The consequences of not saying, “no,” are dire. I’ll admit that I’m not a healthy adult, but let me be clear — it’s not because of anything my parents did or didn’t do. My shortcomings are due to crappy genetics, crappy coping skills, among other things. But they’re there. I don’t want my children to suffer the way I do now. For example, I have an eating disorder — I don’t take care of myself the way I should by eating healthy; instead I binge eat when I’m stressed — alas, a crappy coping skill. I’ve also never had a job for more than three years. I’m dependent on my husband, which isn’t necessarily unhealthy, but I’d like both of my kids to be financially independent and have a good worth ethic.
I’ll confess that sometimes I feel like they’re getting the short end of the stick by having a severely depressed mother. Buying them toys, clothes and other crap is probably me trying to compensate for being ill. But logically, I know that material things don’t matter — experiences matter. Teaching them how to be healthy matters. Showing them how to overcome adversity matters, and I can do that. I’m resilient and scrappy, two traits I want them to have, too. I may not be the healthiest, but being sick all the time has made me stronger. I hope that’s what my children will see — that even though I suffer with a chronic, invisible disease, I still show up to fight….for myself and my family.
Ann Landers said, “It is not what you do for your children, but what you have taught them to do for themselves that will make them successful human beings.” She’s not wrong.

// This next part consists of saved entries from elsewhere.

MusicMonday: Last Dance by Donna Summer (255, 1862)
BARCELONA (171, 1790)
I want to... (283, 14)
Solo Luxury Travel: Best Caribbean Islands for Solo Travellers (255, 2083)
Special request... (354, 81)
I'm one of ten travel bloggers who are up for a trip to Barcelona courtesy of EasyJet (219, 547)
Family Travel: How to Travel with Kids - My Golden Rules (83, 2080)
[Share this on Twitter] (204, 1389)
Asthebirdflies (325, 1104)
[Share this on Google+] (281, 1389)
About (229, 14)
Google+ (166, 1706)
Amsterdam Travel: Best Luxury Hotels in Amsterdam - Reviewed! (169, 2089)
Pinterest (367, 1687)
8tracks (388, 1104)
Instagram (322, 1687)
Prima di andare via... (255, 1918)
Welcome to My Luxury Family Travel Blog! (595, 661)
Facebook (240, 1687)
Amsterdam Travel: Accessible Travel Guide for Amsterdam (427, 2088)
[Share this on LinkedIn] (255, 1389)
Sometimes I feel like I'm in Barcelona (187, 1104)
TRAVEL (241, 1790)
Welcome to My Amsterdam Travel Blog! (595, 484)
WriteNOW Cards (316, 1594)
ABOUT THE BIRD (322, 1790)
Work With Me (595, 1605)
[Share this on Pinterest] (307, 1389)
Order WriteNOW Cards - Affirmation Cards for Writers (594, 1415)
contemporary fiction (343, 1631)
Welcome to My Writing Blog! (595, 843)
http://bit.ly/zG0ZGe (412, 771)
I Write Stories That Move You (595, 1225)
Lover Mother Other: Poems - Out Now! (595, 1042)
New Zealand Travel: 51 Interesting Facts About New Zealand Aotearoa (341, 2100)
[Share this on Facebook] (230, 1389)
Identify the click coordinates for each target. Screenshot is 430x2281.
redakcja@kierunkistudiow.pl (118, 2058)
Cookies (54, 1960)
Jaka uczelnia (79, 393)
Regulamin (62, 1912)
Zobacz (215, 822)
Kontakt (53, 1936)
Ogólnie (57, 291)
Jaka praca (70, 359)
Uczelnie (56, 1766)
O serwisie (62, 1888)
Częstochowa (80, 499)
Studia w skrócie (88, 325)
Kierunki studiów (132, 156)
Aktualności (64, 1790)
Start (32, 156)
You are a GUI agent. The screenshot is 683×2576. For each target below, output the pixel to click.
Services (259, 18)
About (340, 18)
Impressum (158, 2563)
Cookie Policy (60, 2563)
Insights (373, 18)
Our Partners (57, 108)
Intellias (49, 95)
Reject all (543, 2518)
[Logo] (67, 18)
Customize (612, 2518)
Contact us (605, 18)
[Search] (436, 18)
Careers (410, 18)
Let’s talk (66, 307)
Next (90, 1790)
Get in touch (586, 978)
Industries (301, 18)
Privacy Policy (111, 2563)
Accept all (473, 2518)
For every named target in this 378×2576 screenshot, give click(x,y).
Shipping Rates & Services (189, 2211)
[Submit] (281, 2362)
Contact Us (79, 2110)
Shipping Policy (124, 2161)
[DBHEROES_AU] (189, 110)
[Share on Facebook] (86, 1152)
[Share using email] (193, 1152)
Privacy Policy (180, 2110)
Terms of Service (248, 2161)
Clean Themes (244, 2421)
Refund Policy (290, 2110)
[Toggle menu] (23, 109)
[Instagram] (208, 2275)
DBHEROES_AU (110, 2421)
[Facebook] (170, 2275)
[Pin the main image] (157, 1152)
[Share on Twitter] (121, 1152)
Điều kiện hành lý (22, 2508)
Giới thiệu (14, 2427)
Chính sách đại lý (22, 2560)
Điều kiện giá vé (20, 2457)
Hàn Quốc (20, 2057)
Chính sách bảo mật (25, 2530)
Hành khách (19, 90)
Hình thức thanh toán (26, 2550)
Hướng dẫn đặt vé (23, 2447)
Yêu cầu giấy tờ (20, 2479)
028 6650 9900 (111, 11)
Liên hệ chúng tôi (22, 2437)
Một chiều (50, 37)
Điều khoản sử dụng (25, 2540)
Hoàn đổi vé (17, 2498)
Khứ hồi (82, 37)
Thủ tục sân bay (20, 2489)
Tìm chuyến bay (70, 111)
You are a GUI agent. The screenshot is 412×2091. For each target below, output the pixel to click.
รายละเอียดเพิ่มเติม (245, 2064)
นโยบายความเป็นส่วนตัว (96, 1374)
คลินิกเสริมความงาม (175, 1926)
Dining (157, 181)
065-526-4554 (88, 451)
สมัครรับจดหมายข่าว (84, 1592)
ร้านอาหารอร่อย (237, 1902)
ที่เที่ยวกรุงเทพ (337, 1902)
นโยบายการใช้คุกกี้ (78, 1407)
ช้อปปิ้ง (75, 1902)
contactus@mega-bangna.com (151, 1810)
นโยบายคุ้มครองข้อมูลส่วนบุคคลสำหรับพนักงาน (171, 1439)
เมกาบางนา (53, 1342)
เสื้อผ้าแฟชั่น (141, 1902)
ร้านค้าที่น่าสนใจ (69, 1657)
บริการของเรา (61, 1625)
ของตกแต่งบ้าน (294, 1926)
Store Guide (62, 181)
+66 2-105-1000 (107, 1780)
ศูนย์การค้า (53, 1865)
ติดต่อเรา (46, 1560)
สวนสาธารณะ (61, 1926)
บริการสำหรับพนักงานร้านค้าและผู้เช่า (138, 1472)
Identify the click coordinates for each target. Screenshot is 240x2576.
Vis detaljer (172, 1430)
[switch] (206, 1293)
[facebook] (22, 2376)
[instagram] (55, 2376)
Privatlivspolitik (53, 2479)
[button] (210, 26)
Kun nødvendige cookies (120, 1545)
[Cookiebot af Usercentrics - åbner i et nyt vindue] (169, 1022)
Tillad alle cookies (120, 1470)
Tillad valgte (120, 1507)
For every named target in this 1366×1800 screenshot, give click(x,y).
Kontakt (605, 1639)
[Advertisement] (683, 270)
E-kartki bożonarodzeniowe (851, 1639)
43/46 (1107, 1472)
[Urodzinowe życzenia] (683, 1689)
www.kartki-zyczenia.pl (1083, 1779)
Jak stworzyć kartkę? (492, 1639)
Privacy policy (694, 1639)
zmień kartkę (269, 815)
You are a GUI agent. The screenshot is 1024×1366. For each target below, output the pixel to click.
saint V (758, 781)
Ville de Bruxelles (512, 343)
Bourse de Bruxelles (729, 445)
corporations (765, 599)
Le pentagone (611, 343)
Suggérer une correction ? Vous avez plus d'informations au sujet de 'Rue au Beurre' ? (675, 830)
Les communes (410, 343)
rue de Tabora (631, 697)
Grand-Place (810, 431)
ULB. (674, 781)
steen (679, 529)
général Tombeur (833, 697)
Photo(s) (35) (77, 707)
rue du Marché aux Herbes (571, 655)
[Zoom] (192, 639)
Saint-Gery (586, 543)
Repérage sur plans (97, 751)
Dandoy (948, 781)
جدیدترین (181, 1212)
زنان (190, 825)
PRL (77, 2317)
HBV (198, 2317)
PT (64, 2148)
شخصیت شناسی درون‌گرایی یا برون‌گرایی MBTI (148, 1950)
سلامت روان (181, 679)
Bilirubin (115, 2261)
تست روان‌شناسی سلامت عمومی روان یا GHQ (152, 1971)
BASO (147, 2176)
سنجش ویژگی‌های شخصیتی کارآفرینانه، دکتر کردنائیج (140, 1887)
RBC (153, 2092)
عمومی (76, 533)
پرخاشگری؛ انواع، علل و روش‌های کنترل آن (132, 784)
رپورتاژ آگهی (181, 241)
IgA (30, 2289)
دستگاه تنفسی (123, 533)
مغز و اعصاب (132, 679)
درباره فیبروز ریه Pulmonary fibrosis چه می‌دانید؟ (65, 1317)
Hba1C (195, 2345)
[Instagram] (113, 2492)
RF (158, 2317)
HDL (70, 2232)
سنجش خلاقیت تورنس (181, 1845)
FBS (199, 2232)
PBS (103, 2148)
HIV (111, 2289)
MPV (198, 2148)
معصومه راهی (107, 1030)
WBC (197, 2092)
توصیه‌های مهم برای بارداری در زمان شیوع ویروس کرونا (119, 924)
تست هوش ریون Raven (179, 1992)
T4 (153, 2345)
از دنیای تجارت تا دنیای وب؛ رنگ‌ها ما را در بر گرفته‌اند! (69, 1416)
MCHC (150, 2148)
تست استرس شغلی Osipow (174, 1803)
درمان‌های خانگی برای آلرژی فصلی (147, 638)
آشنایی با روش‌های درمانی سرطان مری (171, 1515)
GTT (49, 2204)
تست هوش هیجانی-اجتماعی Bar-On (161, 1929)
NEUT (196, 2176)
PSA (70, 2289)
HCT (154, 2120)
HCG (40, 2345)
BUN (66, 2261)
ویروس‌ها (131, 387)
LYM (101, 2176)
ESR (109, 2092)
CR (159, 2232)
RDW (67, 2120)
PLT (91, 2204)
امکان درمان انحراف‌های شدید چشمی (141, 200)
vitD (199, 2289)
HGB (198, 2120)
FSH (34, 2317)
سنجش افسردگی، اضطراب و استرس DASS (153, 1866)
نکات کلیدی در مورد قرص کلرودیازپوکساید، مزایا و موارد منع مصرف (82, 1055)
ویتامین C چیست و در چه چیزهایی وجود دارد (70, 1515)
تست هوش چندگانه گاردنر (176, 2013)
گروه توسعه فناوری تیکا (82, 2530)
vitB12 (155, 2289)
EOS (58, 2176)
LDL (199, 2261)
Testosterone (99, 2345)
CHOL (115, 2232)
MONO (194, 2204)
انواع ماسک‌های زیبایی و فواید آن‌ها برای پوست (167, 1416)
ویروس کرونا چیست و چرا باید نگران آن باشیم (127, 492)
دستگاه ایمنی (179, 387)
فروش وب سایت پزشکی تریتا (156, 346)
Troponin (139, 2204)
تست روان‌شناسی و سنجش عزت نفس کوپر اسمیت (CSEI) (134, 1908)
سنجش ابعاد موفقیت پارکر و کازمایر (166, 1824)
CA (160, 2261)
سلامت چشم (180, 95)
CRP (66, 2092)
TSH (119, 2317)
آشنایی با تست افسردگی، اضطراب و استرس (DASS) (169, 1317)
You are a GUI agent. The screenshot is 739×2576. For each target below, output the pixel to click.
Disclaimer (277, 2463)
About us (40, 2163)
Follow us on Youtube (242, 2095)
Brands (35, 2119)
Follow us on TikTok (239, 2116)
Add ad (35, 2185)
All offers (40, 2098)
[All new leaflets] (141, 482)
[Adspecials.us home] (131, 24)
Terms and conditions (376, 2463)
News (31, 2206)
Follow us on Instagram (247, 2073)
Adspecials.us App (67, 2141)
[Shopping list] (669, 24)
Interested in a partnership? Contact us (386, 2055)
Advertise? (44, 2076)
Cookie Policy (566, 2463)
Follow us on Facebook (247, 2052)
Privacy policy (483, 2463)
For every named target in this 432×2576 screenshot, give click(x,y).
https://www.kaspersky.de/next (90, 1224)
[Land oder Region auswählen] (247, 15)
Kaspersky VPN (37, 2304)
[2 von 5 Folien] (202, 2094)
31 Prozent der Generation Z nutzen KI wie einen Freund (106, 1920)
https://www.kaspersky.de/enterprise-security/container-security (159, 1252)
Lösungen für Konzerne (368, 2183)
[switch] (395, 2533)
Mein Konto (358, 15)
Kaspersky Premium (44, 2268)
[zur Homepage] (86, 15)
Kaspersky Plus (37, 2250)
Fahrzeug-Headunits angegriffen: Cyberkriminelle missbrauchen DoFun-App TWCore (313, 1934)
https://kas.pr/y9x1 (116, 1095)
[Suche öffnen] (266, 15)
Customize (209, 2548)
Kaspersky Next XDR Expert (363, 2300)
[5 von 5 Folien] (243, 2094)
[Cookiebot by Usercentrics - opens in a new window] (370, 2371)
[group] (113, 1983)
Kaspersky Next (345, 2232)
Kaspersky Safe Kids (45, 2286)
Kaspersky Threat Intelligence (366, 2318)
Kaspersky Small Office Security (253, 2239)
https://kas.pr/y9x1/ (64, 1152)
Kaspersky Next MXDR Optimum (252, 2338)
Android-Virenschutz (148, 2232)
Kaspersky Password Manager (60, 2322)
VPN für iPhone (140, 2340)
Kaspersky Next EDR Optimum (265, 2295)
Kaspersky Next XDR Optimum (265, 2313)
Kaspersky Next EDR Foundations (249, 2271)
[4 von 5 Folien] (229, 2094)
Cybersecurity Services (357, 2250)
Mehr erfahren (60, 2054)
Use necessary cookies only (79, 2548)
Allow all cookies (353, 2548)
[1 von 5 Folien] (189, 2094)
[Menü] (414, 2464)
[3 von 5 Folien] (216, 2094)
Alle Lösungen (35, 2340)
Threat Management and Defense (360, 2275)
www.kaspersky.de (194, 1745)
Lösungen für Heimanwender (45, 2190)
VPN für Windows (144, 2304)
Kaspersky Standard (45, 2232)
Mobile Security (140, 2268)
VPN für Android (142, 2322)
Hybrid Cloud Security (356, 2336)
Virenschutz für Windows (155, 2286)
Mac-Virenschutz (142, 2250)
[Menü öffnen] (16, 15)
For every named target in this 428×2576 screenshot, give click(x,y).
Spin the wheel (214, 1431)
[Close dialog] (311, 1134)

And that’s what I have to remember every time I say no. I’m not depriving them of anything — I’m shaping them into good people (I hope). I also need to remember this when I don’t feel like taking care of myself, because they’re watching and learning. It’s up to me to model healthy behavior, as hard as it is.
Parenting is hard. We all mess up and think we’re not good enough, me especially. Then I remember how Isla collected more than 1,000 toothbrushes for the homeless because she was worried they didn’t have money to brush their teeth. I recall how Eli puts his hand on my face and tells me he appreciates and loves me. They’re loving, kind and a product of their environment, which I’m extremely proud of. Learning to say no will be hard but it will definitely help in shaping them into healthy adults. I truly believe that.
And while I’m at it, maybe I can be shaped into a healthy adult, too.